Assignment |
Return each line of the listing in which the word "computer" appears.

* * *

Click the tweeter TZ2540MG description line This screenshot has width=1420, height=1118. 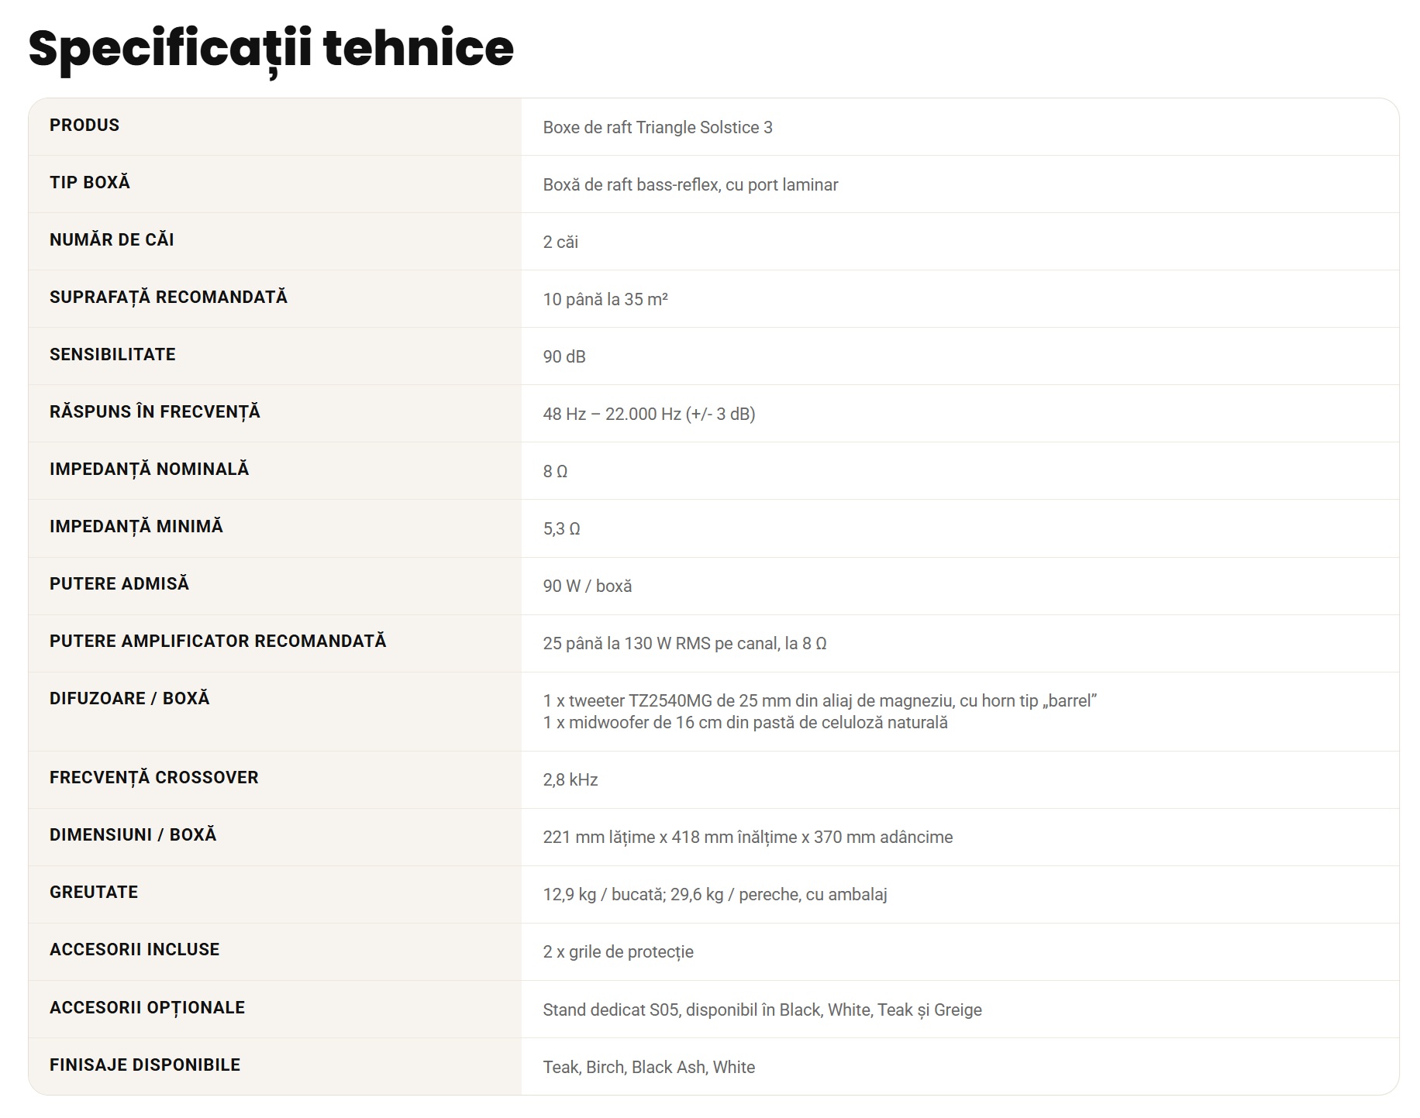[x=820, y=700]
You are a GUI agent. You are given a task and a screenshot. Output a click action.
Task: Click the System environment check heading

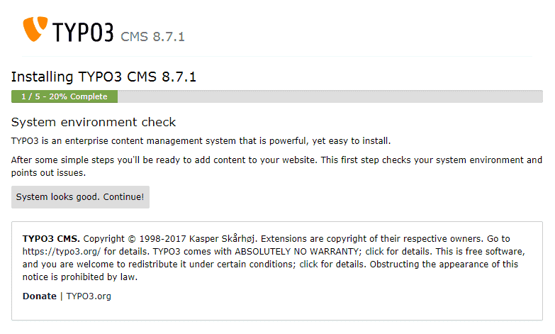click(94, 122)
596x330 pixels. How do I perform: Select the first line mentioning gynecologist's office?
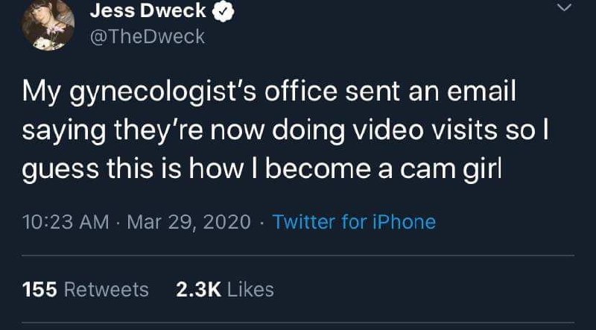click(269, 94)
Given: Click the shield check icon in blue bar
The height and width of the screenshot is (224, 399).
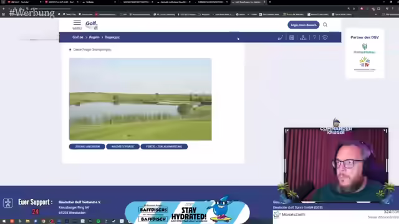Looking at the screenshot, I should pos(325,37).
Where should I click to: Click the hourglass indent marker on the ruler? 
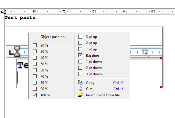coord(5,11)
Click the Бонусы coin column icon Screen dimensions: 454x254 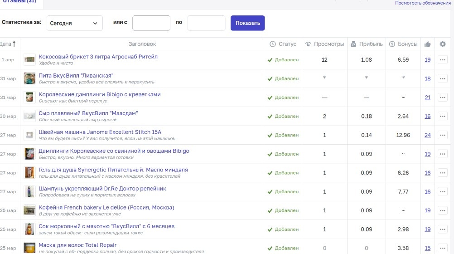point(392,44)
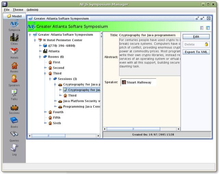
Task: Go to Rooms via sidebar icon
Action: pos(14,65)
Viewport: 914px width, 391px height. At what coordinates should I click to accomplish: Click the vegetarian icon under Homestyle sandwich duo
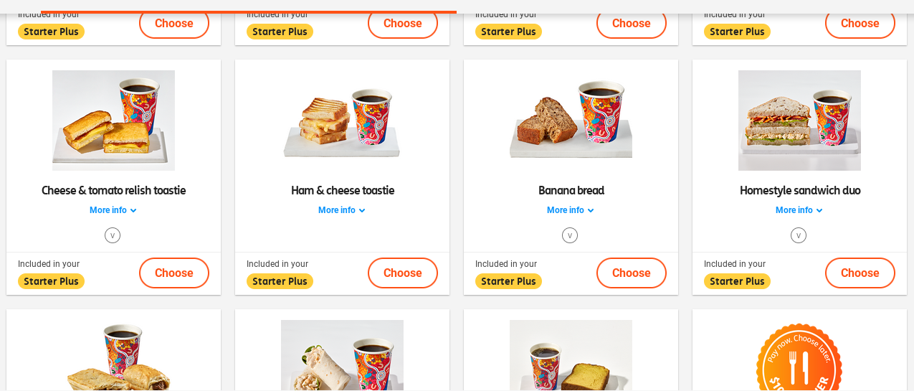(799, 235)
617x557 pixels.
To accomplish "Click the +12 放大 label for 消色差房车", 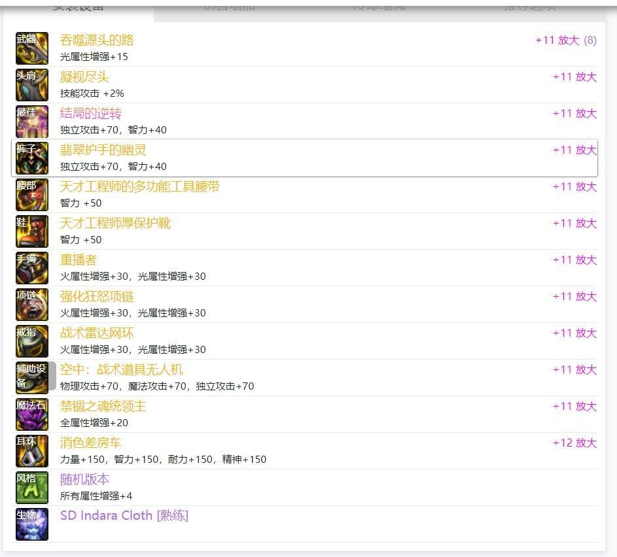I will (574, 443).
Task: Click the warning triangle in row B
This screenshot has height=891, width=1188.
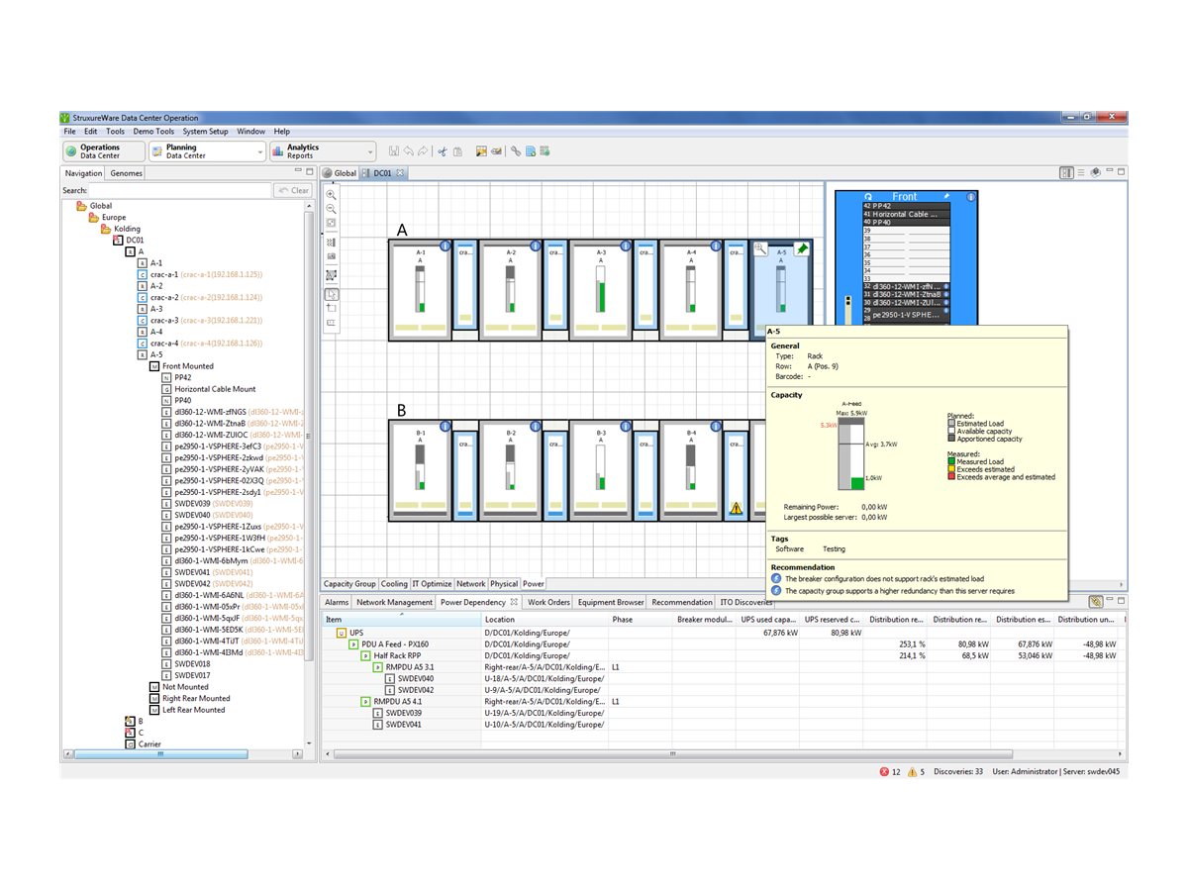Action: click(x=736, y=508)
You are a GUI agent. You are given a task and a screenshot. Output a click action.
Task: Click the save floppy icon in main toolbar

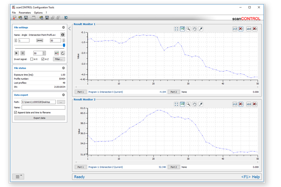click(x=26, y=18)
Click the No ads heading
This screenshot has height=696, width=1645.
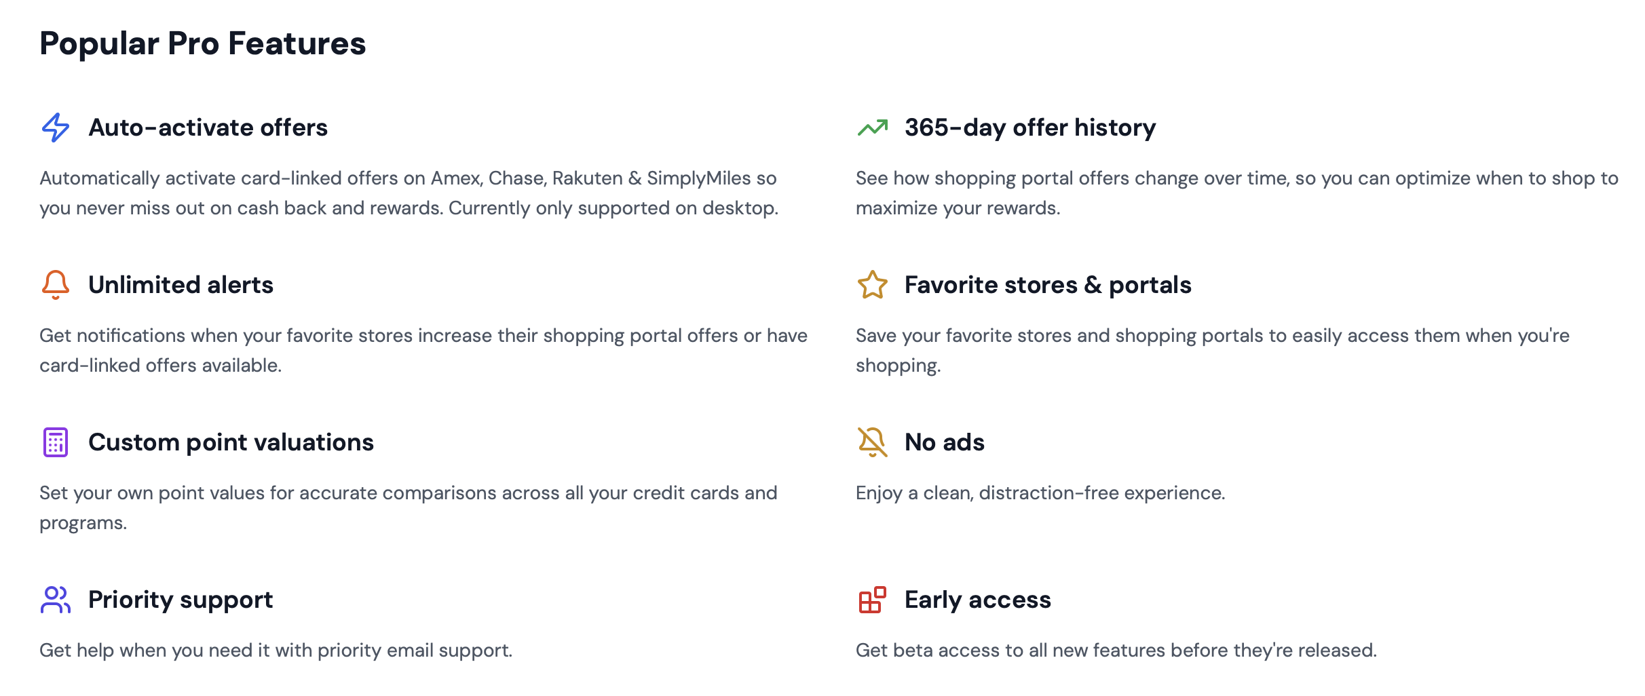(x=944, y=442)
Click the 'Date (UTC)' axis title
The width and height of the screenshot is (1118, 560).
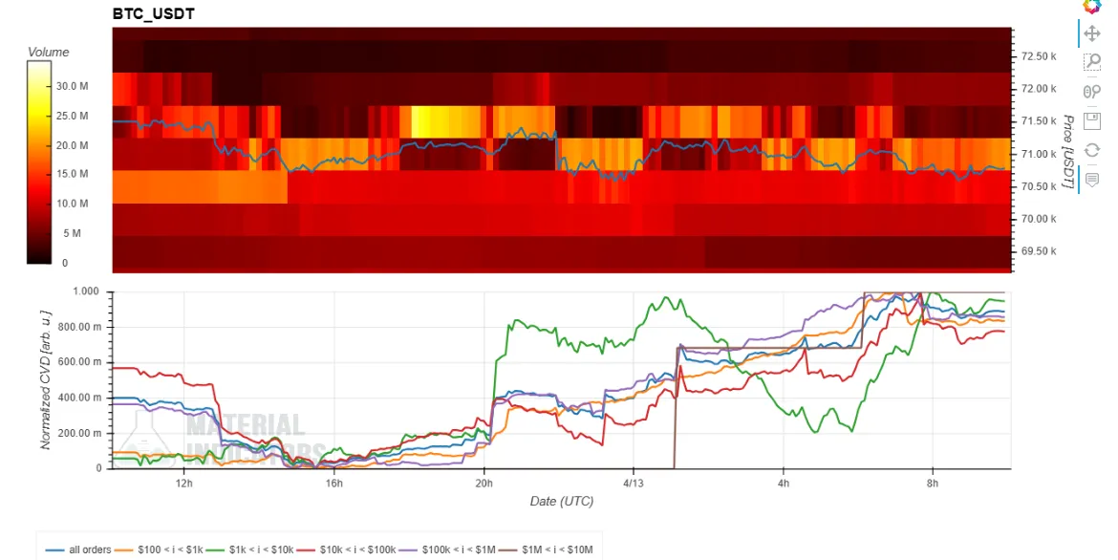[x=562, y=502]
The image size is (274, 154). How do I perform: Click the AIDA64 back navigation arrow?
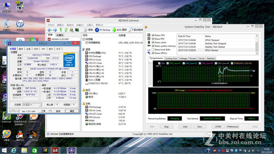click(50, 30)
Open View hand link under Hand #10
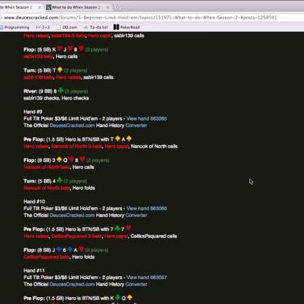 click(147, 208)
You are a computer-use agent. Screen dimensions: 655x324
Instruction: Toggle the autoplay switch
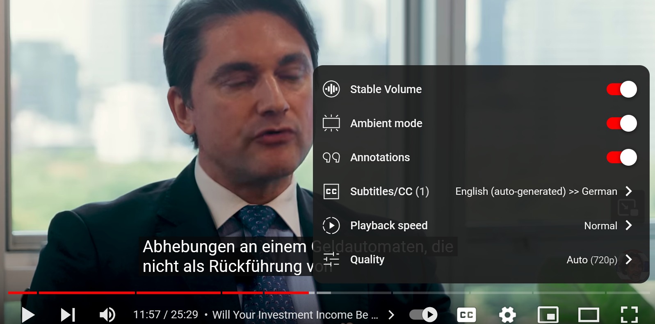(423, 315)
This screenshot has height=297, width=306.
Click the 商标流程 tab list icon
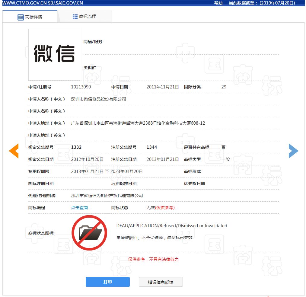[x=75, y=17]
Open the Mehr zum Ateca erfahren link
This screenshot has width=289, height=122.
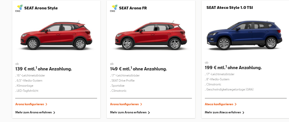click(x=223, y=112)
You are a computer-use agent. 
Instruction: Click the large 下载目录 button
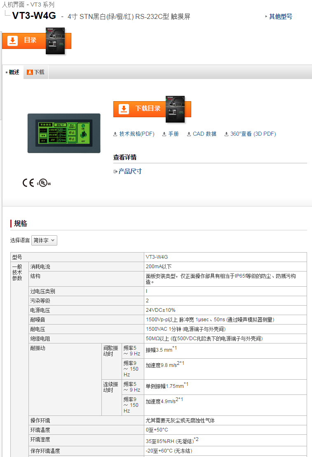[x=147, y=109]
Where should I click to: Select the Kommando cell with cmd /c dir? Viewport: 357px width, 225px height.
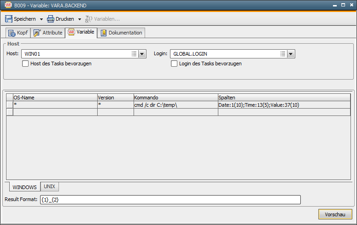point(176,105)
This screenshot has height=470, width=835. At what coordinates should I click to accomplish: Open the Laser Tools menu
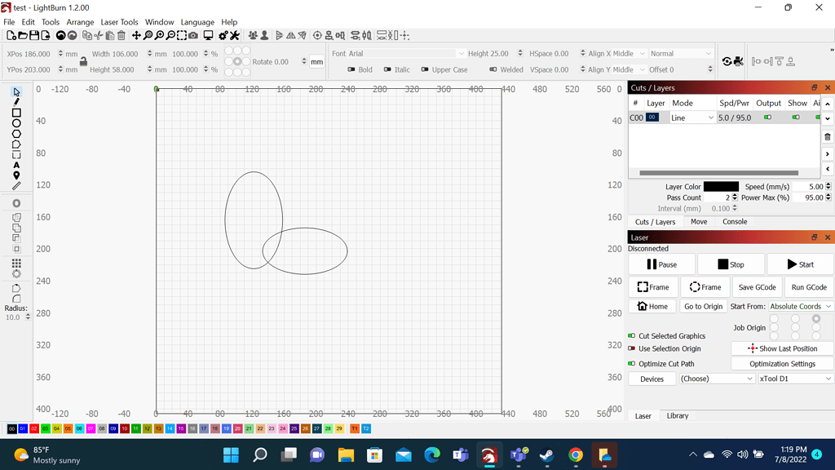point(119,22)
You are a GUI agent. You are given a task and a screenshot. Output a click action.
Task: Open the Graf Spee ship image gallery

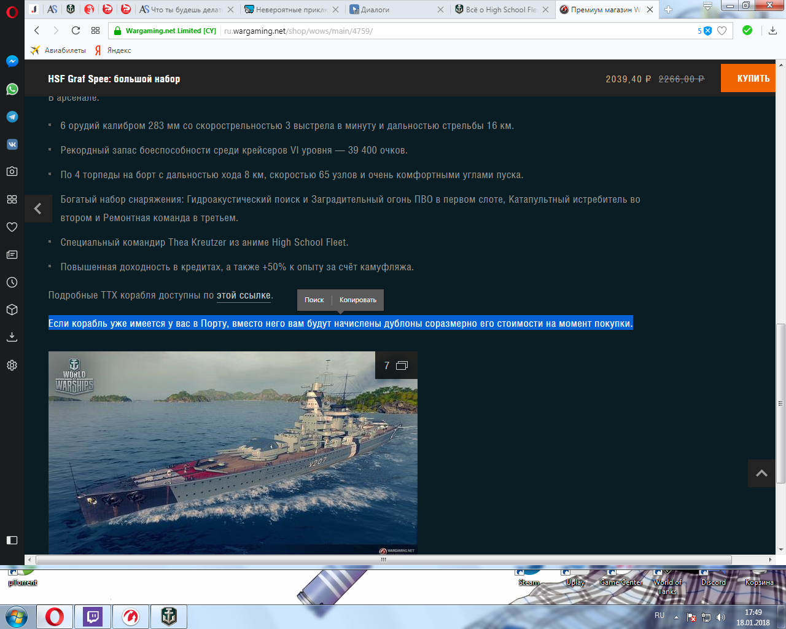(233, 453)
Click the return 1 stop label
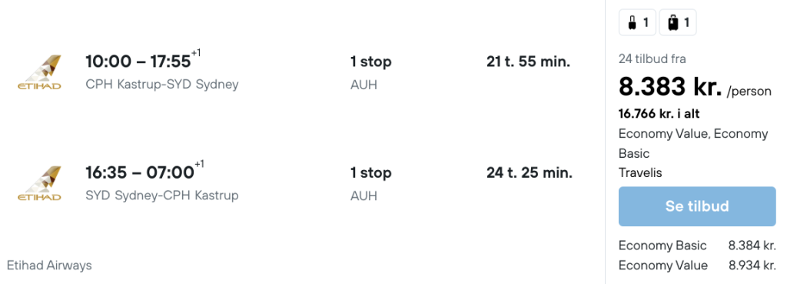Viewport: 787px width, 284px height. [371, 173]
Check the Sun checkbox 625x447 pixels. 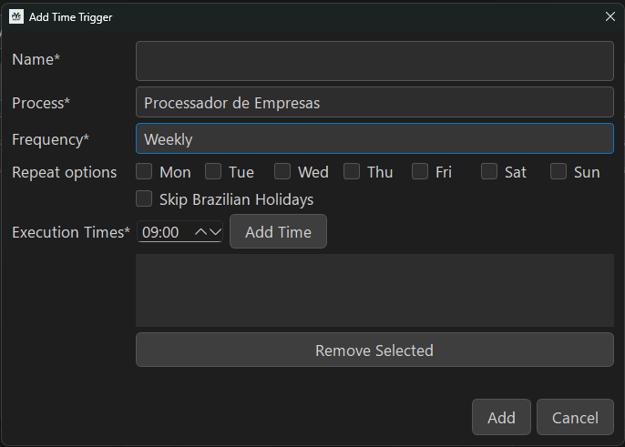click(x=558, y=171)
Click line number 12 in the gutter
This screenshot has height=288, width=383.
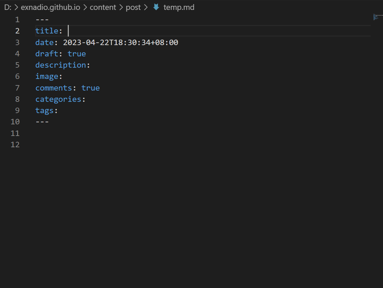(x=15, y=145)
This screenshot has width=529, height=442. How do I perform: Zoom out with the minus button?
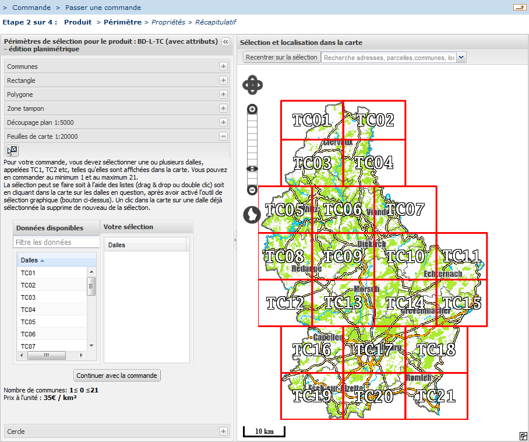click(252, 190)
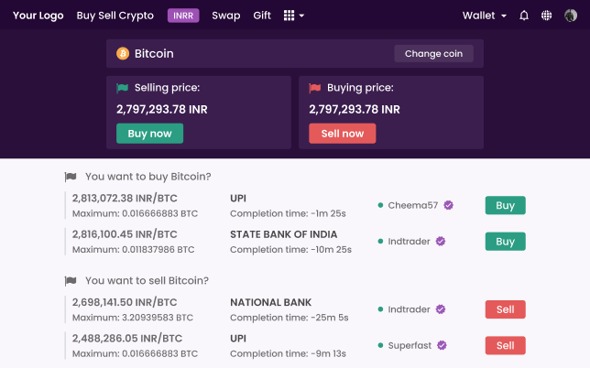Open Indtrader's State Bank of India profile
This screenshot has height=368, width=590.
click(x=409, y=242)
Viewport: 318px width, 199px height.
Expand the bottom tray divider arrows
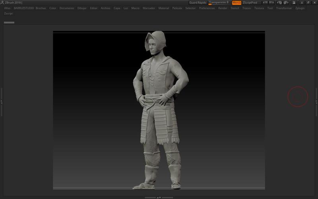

* * *

Answer section |
You are a computer-use agent. Screen dimensions: 655x324
You are a computer-use agent. 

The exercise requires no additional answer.